◆ YOUR INSTRUCTIONS ◆
Can you format the lines from the start of the records through the line containing "Action: tap(55, 23)", both ends included, as a JSON list of strings with one string per line, skipping blank lines and leaving out the pictures?

___ RAW RECORDS

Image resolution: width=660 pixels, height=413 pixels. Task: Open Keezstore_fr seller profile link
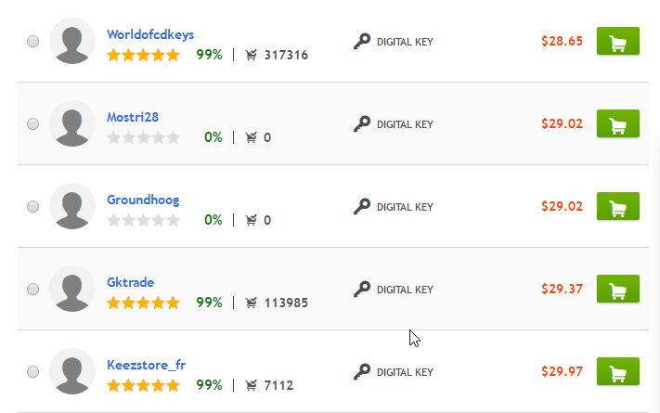[146, 365]
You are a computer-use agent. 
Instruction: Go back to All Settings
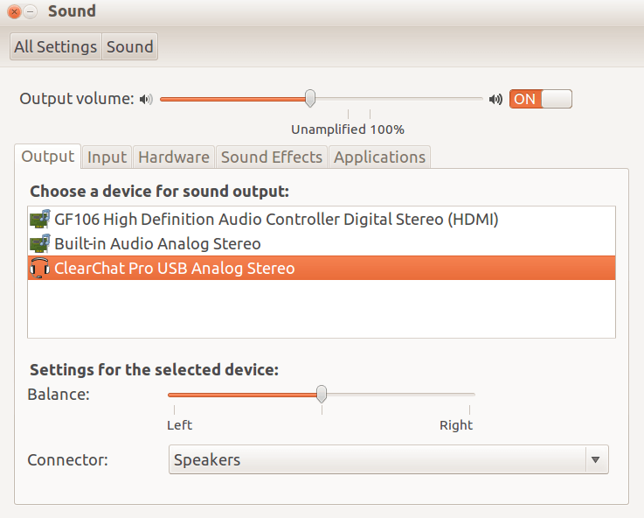point(56,47)
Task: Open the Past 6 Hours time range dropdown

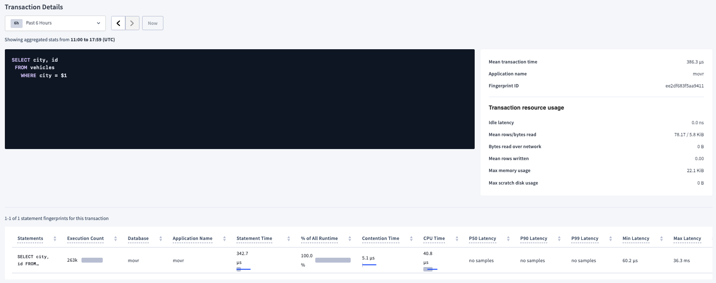Action: tap(55, 23)
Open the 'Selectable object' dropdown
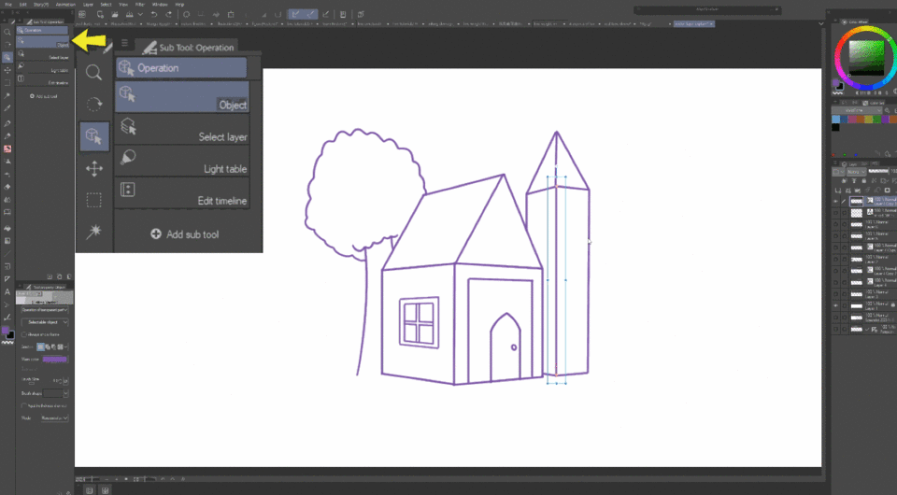Screen dimensions: 897x495 (x=45, y=322)
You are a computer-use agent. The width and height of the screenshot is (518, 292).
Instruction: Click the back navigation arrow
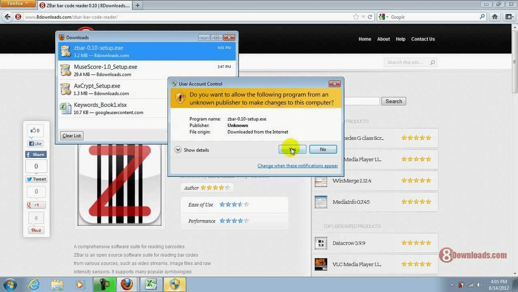point(7,17)
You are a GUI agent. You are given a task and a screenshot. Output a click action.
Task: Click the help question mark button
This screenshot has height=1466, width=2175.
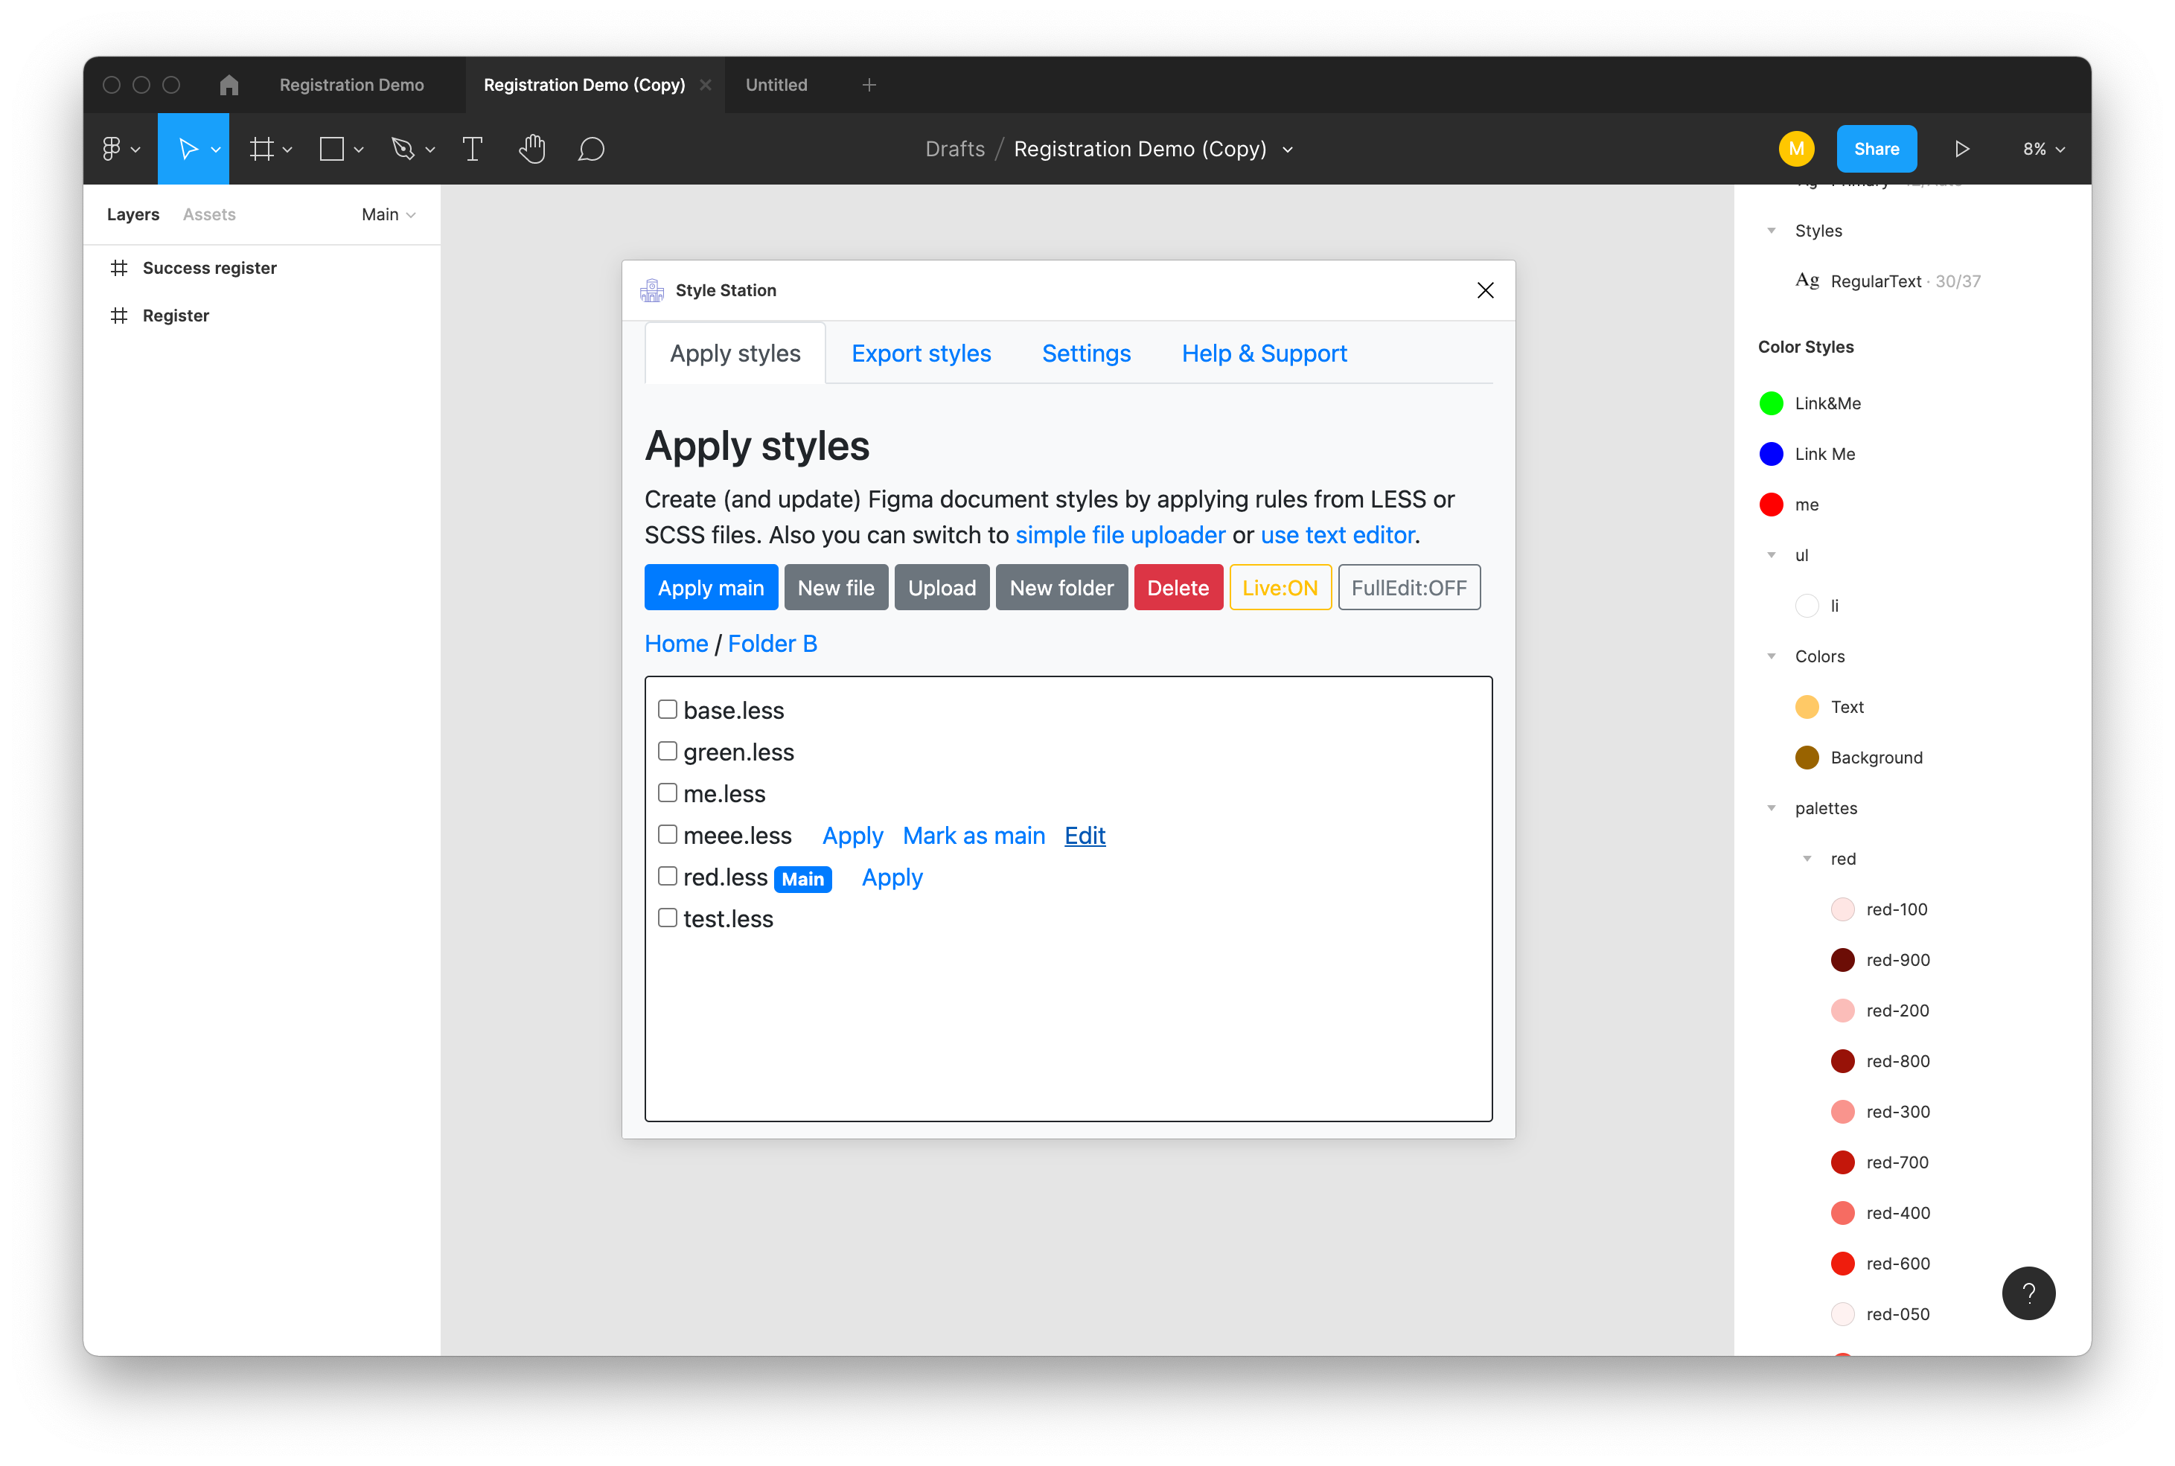[2027, 1293]
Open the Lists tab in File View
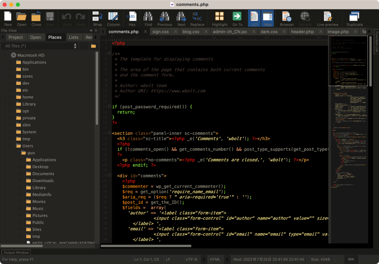The width and height of the screenshot is (379, 264). [74, 37]
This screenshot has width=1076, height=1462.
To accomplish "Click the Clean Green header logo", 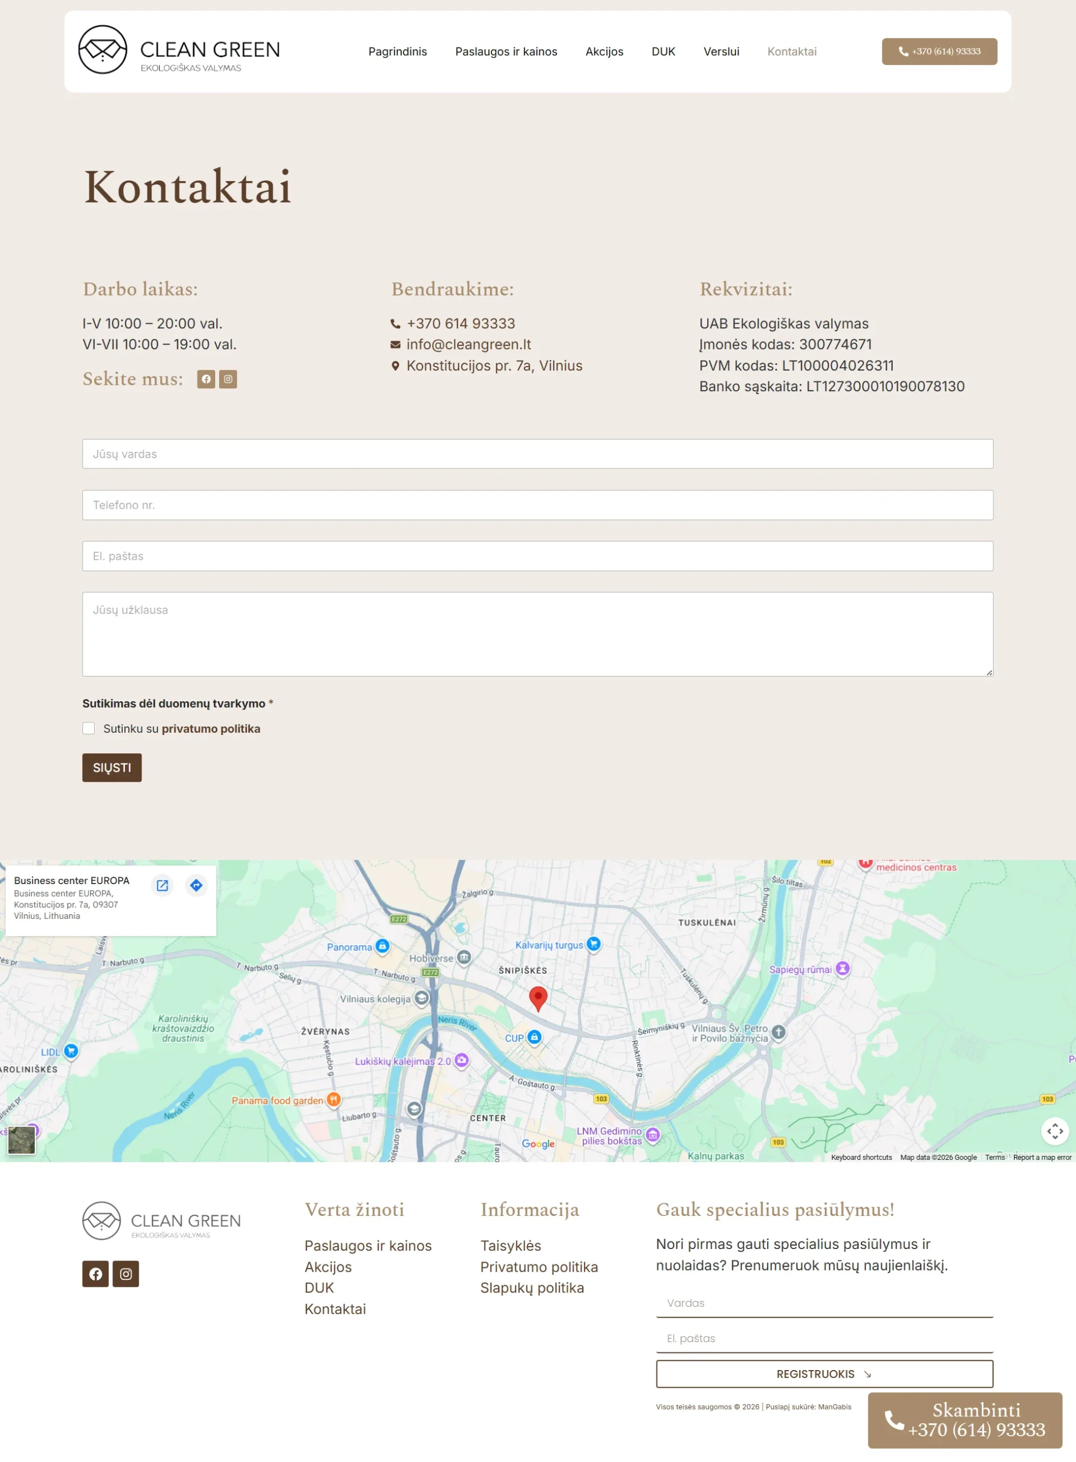I will 179,50.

______

◆ EXERCISE SOLUTION ◆
[
  "Image resolution: width=660 pixels, height=413 pixels. Task: Open Keezstore_fr seller profile link",
  "[146, 365]",
  "You are a computer-use agent. ",
  "Instruction: Go back to All Settings",
  "point(56,47)",
  "Task: Open the Past 6 Hours time range dropdown",
  "Action: tap(55, 23)"
]